Бескрайняя и убогая стлалась вдоль дороги Россия, и он провожал её глазами, запоминал и радовался, что уезжает – уезжает, чтоб обязательно вернуться и тогда служить, служить, служить, претворяя в жизнь предначертанное великим императором. И время наконец-то понеслось вскачь, и не хватало дня, чтобы насладиться юной весной, солнцем и воздухом, упоительным, чистым, и свободой, свободой, и звенящим в ушах враз сбывшимся счастьем. Ему было двадцать два года, только двадцать два, пока ещё двадцать два года, и он пел свою песню, не смущаясь попутчиков:
Канат рвётся,
Якорь бьётся,
Знать, кораблик понесётся.
Знать, кораблик понесётся!
И хохотал возница, когда он рассказывал, как его обобрала Москва в первый же день, вспоминал петушиный бой и отважного малыша, принёсшего ему в конце концов победу. Победу, свободу, удачу! Он был весел и юн и не раздумывал, как, быть может, трудно придётся ему в чужедальних странах, на чужих хлебах.

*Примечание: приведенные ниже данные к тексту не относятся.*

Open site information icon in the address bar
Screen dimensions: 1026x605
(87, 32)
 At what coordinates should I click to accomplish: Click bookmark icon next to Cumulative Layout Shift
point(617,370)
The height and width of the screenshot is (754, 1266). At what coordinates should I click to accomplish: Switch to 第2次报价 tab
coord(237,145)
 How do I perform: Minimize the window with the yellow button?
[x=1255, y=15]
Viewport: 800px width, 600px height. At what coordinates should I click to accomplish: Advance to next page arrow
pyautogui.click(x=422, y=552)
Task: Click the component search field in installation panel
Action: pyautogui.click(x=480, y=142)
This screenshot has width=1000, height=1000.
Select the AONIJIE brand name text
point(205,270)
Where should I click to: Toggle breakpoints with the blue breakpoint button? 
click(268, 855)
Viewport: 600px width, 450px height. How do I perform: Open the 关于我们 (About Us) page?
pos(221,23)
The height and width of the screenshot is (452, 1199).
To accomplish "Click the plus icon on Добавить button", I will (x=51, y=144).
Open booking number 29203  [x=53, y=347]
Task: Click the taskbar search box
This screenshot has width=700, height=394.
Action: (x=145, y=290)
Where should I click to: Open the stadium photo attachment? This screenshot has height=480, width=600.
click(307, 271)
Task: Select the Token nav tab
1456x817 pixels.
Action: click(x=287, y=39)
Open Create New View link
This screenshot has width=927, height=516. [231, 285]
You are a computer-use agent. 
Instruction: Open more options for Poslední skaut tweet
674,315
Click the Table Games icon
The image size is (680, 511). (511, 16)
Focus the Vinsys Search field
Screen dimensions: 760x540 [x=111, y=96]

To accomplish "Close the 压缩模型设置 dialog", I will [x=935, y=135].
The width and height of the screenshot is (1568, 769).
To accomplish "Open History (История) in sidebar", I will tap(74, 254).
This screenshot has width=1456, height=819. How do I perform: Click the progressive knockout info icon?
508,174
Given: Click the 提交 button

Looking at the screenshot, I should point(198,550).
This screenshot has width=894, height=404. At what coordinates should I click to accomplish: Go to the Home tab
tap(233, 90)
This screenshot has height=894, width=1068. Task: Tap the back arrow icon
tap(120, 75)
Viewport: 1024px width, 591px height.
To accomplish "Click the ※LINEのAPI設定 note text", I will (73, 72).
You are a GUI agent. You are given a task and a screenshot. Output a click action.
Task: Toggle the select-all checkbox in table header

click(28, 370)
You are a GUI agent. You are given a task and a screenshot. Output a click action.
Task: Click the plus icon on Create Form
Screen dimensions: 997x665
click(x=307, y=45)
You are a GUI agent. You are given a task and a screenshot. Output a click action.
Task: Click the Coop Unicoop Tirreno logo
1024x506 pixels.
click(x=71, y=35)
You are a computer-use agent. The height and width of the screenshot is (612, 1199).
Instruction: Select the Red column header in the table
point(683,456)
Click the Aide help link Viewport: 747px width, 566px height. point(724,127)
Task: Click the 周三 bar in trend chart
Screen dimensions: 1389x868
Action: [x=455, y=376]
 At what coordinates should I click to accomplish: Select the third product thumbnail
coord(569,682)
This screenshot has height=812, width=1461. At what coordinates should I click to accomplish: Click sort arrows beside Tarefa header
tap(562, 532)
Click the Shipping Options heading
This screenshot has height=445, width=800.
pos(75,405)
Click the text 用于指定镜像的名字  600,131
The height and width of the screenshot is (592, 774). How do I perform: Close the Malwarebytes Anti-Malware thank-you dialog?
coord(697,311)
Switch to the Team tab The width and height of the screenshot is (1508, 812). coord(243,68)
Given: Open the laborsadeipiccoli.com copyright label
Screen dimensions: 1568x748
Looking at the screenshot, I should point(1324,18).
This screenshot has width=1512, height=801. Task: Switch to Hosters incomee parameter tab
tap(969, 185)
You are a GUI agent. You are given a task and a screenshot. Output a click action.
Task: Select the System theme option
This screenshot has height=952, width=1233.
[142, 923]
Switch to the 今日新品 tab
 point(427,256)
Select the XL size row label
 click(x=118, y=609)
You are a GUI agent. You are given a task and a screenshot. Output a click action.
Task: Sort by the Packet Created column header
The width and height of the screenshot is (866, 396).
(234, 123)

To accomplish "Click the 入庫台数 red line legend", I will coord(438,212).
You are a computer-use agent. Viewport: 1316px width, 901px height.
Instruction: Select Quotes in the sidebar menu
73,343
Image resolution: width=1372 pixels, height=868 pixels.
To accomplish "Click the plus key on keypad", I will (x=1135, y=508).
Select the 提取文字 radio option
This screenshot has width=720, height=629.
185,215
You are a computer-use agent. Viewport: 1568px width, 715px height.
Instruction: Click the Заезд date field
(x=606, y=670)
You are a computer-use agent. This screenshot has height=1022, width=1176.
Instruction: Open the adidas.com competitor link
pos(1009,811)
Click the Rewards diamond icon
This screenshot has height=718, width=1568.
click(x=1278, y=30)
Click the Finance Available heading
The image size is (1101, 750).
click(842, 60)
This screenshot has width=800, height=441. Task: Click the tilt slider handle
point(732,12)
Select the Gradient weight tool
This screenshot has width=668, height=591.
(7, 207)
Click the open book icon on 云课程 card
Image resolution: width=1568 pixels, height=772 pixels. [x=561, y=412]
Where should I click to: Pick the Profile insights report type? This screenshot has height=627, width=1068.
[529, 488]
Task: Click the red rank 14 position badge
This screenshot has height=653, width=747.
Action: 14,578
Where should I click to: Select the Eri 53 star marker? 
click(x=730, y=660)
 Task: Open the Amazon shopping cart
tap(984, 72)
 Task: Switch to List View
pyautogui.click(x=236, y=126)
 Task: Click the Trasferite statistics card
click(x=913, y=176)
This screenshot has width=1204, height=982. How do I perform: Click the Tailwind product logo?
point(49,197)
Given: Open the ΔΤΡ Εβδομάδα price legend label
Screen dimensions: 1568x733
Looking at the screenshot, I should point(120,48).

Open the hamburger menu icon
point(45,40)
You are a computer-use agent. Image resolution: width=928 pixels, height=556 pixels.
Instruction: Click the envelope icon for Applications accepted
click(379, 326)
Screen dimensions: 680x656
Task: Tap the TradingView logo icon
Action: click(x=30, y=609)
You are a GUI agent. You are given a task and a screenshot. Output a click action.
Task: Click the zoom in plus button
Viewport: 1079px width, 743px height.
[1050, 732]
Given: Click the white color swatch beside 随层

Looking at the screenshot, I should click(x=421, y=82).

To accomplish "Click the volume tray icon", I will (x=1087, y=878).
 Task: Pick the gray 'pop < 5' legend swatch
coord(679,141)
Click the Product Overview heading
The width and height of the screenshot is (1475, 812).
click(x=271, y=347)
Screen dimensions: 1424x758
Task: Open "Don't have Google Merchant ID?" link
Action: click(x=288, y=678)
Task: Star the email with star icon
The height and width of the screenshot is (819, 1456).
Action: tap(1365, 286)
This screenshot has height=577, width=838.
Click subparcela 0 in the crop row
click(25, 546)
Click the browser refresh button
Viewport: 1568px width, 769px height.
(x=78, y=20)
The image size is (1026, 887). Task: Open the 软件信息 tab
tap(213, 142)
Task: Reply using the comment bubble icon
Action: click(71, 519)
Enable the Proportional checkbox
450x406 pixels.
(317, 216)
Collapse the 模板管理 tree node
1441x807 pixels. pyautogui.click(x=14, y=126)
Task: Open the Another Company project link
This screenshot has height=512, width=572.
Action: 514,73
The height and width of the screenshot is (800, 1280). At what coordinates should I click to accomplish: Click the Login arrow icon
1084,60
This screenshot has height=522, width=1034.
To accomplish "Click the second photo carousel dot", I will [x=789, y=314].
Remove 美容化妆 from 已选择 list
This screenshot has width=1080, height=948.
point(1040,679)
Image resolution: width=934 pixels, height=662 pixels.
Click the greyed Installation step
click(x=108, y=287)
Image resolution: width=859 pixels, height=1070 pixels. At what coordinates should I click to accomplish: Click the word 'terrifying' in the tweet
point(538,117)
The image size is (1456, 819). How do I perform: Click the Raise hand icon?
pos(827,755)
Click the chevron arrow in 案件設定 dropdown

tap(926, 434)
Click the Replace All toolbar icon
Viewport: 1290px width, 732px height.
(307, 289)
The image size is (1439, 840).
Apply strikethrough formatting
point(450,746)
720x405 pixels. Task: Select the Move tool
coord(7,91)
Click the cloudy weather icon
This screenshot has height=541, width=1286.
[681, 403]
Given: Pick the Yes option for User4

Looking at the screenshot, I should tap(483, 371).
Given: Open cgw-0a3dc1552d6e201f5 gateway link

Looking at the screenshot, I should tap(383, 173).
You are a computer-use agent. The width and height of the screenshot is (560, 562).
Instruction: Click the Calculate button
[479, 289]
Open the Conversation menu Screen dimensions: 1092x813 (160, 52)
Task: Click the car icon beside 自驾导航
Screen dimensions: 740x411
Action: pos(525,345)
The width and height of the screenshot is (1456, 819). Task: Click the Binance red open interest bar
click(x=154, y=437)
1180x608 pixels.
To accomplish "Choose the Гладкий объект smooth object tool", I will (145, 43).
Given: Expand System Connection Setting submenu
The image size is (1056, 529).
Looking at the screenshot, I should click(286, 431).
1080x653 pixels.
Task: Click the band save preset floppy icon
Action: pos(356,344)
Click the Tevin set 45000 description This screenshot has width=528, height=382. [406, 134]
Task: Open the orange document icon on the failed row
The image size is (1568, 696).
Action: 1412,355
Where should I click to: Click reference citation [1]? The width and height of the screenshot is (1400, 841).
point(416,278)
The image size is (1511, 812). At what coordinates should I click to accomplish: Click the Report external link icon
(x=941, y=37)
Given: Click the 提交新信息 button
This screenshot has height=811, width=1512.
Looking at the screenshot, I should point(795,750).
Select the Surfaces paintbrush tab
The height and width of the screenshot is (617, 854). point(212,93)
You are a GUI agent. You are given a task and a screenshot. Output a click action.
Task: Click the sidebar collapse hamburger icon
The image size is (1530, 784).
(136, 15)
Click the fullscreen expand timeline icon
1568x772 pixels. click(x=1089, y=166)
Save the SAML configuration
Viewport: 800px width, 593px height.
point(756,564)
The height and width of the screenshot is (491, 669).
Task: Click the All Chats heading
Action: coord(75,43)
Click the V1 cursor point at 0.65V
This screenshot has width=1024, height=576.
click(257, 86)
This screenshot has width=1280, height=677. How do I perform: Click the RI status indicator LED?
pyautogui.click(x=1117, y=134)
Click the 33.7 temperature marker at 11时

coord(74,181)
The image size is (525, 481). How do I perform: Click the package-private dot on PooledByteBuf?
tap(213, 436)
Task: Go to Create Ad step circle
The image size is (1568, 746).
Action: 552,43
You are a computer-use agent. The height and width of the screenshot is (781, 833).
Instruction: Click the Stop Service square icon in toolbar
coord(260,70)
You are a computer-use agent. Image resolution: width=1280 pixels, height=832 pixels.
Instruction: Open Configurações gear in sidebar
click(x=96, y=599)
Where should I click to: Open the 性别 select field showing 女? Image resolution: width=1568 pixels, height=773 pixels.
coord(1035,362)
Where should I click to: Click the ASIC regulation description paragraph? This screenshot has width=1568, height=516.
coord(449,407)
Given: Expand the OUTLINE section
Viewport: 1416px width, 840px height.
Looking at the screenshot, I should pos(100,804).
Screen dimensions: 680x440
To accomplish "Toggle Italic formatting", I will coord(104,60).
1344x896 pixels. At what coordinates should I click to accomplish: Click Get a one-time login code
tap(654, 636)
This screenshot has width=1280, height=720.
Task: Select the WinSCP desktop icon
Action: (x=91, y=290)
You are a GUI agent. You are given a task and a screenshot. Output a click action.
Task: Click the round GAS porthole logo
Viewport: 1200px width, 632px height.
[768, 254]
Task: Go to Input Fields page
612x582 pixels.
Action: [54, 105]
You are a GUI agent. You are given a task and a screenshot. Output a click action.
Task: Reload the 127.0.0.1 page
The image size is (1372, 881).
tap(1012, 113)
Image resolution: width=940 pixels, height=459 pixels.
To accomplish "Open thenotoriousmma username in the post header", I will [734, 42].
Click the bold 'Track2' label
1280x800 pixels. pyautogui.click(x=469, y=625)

Часть третьяНа чужих хлебах
1
Входящий в предрассветной мгле в амстердамскую гавань немецкий торговый корабль «Медведь», идущий с грузом пеньки и воска из Ревеля, встречала превеликая гроза. Ни у кого в мыслях не было спускать шлюпки и высаживаться на берег, и не потому, что за стеною дождя близкий порт не был виден, – пассажиры, перенёсшие нелёгкое плавание по Северному морю, попрятались теперь в каютах, и лишь немногие, как Василий, либо от излишней трусости, либо от сжигающего любопытства жались к палубным надстройкам, крестились в ужасе, пригибая простоволосые головы от каждого удара грома. Ветер тянул за одежду, осыпал брызгами сверху и снизу, драил потоками воды палубу. Море, казалось, поглощало несущиеся в него небеса. Вода, урча, исчезала в шпигатах и низвергалась снова пронзительными, холодными струями. Вода была повсюду: возлетала на хищнопенных, рыскающих неустанно волнах, проливаясь из мрака разверзшихся небес, и в отблеске молний видны были тёмные низкие могучие тучи. Остро пахнущие огненно-фиолетовые стрелы чертили пространство, вонзались иглами в беснующуюся за бортом стихию. И было страшно на палубе, но ещё страшней было бы запрятаться в угол тесной, тёмной и душной каюты, беспомощно обмирая при каждом новом грохотании грома.